____ PROVIDED ENTRIES

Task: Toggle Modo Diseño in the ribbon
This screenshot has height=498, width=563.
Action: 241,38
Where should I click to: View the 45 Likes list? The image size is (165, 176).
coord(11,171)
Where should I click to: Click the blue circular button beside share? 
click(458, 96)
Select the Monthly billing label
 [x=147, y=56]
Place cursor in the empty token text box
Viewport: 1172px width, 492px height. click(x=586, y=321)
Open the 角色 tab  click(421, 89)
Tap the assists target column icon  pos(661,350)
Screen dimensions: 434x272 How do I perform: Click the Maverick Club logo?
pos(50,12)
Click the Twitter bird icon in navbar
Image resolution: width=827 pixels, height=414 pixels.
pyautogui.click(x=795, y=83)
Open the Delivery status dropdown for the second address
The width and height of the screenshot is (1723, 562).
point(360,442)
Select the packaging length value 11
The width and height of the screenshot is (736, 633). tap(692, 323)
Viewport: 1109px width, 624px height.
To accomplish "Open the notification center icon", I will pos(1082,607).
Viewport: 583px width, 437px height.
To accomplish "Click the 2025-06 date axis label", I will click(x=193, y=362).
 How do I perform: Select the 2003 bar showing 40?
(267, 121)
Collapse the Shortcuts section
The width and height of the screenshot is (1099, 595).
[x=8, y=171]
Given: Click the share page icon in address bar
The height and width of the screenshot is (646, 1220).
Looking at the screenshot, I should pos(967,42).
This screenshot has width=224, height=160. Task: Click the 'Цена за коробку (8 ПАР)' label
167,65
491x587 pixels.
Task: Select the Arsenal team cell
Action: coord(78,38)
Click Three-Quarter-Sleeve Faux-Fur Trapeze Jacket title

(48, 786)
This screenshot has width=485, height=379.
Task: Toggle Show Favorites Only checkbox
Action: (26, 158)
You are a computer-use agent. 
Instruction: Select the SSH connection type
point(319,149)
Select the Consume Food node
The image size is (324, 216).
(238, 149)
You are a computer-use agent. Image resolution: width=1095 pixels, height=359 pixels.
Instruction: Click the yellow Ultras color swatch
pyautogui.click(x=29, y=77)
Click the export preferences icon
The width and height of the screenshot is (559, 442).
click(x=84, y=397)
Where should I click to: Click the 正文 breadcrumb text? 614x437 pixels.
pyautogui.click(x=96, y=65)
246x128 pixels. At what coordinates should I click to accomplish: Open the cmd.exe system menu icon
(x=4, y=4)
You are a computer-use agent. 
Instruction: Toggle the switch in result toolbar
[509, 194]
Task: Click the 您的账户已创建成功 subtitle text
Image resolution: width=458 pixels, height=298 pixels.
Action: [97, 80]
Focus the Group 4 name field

________

- EXERCISE PROMPT:
Bring together every line in the entries that holds the string "will".

- SOLUTION TO THIS PROBLEM:
To accomplish "Open the notification center icon", I will pos(1082,607).
To accomplish "Click the 2025-06 date axis label", I will click(x=193, y=362).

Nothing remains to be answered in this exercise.